[[ Material provided open ]]
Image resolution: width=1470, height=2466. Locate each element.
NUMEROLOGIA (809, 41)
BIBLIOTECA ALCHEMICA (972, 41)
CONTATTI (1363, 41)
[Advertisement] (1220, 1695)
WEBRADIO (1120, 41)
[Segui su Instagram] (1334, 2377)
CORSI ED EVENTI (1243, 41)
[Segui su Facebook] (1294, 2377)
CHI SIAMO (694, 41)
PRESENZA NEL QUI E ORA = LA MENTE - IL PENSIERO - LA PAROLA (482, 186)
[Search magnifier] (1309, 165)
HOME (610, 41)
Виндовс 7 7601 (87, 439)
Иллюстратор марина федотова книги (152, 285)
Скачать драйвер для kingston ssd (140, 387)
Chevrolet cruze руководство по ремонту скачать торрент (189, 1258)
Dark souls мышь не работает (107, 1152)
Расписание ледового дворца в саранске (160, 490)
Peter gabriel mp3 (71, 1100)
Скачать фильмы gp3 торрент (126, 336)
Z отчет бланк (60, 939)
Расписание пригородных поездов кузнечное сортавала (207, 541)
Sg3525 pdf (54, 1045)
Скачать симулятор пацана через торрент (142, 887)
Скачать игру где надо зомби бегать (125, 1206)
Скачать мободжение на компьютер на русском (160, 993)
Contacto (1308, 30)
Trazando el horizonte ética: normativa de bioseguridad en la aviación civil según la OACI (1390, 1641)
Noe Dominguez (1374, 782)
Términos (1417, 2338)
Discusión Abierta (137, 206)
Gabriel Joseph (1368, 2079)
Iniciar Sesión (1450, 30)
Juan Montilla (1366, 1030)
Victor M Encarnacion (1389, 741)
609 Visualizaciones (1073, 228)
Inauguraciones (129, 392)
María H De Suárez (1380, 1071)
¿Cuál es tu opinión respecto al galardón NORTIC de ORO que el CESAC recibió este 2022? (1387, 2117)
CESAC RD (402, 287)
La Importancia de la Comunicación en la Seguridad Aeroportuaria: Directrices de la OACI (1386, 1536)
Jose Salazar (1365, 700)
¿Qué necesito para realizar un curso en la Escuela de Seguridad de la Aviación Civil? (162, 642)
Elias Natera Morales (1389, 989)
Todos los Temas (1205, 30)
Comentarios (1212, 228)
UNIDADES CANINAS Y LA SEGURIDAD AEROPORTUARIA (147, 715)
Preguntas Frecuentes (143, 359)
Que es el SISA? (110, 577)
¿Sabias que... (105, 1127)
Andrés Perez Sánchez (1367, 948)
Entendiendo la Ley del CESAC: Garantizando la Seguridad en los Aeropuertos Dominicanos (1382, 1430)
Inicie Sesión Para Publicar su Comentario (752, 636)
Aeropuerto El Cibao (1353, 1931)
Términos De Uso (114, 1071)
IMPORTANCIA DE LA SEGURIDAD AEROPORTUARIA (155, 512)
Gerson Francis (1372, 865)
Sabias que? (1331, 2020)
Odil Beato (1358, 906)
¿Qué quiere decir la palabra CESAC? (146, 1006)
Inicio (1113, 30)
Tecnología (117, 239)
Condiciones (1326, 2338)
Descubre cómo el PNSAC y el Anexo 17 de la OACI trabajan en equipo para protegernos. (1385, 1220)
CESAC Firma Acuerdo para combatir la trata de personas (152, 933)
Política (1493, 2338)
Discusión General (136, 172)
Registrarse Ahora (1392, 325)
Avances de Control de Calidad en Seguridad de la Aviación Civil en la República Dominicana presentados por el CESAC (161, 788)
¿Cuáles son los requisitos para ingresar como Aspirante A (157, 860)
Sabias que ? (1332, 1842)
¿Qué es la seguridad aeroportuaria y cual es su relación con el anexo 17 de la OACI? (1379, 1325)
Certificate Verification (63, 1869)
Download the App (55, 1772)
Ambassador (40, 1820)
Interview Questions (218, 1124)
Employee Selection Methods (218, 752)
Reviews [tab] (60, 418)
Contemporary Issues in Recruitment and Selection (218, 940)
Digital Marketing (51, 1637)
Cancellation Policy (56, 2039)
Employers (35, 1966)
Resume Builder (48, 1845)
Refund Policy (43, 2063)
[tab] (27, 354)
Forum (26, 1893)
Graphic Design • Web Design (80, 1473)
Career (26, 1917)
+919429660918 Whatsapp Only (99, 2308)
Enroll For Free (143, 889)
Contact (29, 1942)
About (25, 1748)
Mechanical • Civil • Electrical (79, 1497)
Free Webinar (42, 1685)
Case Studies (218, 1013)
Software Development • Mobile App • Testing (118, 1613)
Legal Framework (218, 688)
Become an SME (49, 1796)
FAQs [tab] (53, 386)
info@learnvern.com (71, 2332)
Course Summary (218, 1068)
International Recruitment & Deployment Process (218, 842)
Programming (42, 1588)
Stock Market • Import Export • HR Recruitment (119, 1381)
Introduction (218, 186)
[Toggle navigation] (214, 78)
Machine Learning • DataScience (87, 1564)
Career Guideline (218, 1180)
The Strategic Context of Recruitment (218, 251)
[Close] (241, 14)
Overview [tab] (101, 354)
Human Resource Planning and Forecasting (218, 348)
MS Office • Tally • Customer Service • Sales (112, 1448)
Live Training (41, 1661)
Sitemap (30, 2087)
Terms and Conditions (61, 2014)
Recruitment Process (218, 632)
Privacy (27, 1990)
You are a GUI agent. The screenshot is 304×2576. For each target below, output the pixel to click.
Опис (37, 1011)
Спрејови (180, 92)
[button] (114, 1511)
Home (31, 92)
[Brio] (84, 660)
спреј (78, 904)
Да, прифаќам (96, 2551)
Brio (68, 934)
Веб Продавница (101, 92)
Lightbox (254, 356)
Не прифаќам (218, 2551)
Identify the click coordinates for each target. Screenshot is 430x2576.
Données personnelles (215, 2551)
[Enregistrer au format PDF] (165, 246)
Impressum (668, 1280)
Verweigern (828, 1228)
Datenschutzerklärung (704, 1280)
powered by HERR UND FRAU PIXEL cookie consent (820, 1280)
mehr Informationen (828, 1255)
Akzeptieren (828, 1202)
[[ Material provided closed ]]
Your assignment. Each record above is to be written out again exactly.

Result for this exercise.
Image resolution: width=1470, height=2466. Locate each element.
NUMEROLOGIA (809, 41)
BIBLIOTECA ALCHEMICA (972, 41)
CONTATTI (1363, 41)
[Advertisement] (1220, 1695)
WEBRADIO (1120, 41)
[Segui su Instagram] (1334, 2377)
CORSI ED EVENTI (1243, 41)
[Segui su Facebook] (1294, 2377)
CHI SIAMO (694, 41)
PRESENZA NEL QUI E ORA = LA MENTE - IL PENSIERO - LA PAROLA (482, 186)
[Search magnifier] (1309, 165)
HOME (610, 41)
Виндовс 7 7601 (87, 439)
Иллюстратор марина федотова книги (152, 285)
Скачать драйвер для kingston ssd (140, 387)
Chevrolet cruze руководство по ремонту скачать торрент (189, 1258)
Dark souls мышь не работает (107, 1152)
Расписание ледового дворца в саранске (160, 490)
Peter gabriel mp3 (71, 1100)
Скачать фильмы gp3 торрент (126, 336)
Z отчет бланк (60, 939)
Расписание пригородных поездов кузнечное сортавала (207, 541)
Sg3525 pdf (54, 1045)
Скачать симулятор пацана через торрент (142, 887)
Скачать игру где надо зомби бегать (125, 1206)
Скачать мободжение на компьютер на русском (160, 993)
Contacto (1308, 30)
Trazando el horizonte ética: normativa de bioseguridad en la aviación civil según la OACI (1390, 1641)
Noe Dominguez (1374, 782)
Términos (1417, 2338)
Discusión Abierta (137, 206)
Gabriel Joseph (1368, 2079)
Iniciar Sesión (1450, 30)
Juan Montilla (1366, 1030)
Victor M Encarnacion (1389, 741)
609 Visualizaciones (1073, 228)
Inauguraciones (129, 392)
María H De Suárez (1380, 1071)
¿Cuál es tu opinión respecto al galardón NORTIC de ORO que el CESAC recibió este 2022? (1387, 2117)
CESAC RD (402, 287)
La Importancia de la Comunicación en la Seguridad Aeroportuaria: Directrices de la OACI (1386, 1536)
Jose Salazar (1365, 700)
¿Qué necesito para realizar un curso en la Escuela de Seguridad de la Aviación Civil? (162, 642)
Elias Natera Morales (1389, 989)
Todos los Temas (1205, 30)
Comentarios (1212, 228)
UNIDADES CANINAS Y LA SEGURIDAD AEROPORTUARIA (147, 715)
Preguntas Frecuentes (143, 359)
Que es el SISA? (110, 577)
¿Sabias que... (105, 1127)
Andrés Perez Sánchez (1367, 948)
Entendiendo la Ley del CESAC: Garantizando la Seguridad en los Aeropuertos Dominicanos (1382, 1430)
Inicie Sesión Para Publicar su Comentario (752, 636)
Aeropuerto El Cibao (1353, 1931)
Términos De Uso (114, 1071)
IMPORTANCIA DE LA SEGURIDAD AEROPORTUARIA (155, 512)
Gerson Francis (1372, 865)
Sabias que? (1331, 2020)
Odil Beato (1358, 906)
¿Qué quiere decir la palabra CESAC? (146, 1006)
Inicio (1113, 30)
Tecnología (117, 239)
Condiciones (1326, 2338)
Descubre cómo el PNSAC y el Anexo 17 de la OACI trabajan en equipo para protegernos. (1385, 1220)
CESAC Firma Acuerdo para combatir la trata de personas (152, 933)
Política (1493, 2338)
Discusión General (136, 172)
Registrarse Ahora (1392, 325)
Avances de Control de Calidad en Seguridad de la Aviación Civil en la República Dominicana presentados por el CESAC (161, 788)
¿Cuáles son los requisitos para ingresar como Aspirante A (157, 860)
Sabias que ? (1332, 1842)
¿Qué es la seguridad aeroportuaria y cual es su relación con el anexo 17 de la OACI? (1379, 1325)
Certificate Verification (63, 1869)
Download the App (55, 1772)
Ambassador (40, 1820)
Interview Questions (218, 1124)
Employee Selection Methods (218, 752)
Reviews [tab] (60, 418)
Contemporary Issues in Recruitment and Selection (218, 940)
Digital Marketing (51, 1637)
Cancellation Policy (56, 2039)
Employers (35, 1966)
Resume Builder (48, 1845)
Refund Policy (43, 2063)
[tab] (27, 354)
Forum (26, 1893)
Graphic Design • Web Design (80, 1473)
Career (26, 1917)
+919429660918 Whatsapp Only (99, 2308)
Enroll For Free (143, 889)
Contact (29, 1942)
About (25, 1748)
Mechanical • Civil • Electrical (79, 1497)
Free Webinar (42, 1685)
Case Studies (218, 1013)
Software Development • Mobile App • Testing (118, 1613)
Legal Framework (218, 688)
Become an SME (49, 1796)
FAQs [tab] (53, 386)
info@learnvern.com (71, 2332)
Course Summary (218, 1068)
International Recruitment & Deployment Process (218, 842)
Programming (42, 1588)
Stock Market • Import Export • HR Recruitment (119, 1381)
Introduction (218, 186)
[Toggle navigation] (214, 78)
Machine Learning • DataScience (87, 1564)
Career Guideline (218, 1180)
The Strategic Context of Recruitment (218, 251)
[Close] (241, 14)
Overview [tab] (101, 354)
Human Resource Planning and Forecasting (218, 348)
MS Office • Tally • Customer Service • Sales (112, 1448)
Live Training (41, 1661)
Sitemap (30, 2087)
Terms and Conditions (61, 2014)
Recruitment Process (218, 632)
Privacy (27, 1990)
You are a GUI agent. The screenshot is 304×2576. For each target below, output the pixel to click.
Опис (37, 1011)
Спрејови (180, 92)
[button] (114, 1511)
Home (31, 92)
[Brio] (84, 660)
спреј (78, 904)
Да, прифаќам (96, 2551)
Brio (68, 934)
Веб Продавница (101, 92)
Lightbox (254, 356)
Не прифаќам (218, 2551)
Identify the click coordinates for each target. Screenshot is 430x2576.
Données personnelles (215, 2551)
[Enregistrer au format PDF] (165, 246)
Impressum (668, 1280)
Verweigern (828, 1228)
Datenschutzerklärung (704, 1280)
powered by HERR UND FRAU PIXEL cookie consent (820, 1280)
mehr Informationen (828, 1255)
Akzeptieren (828, 1202)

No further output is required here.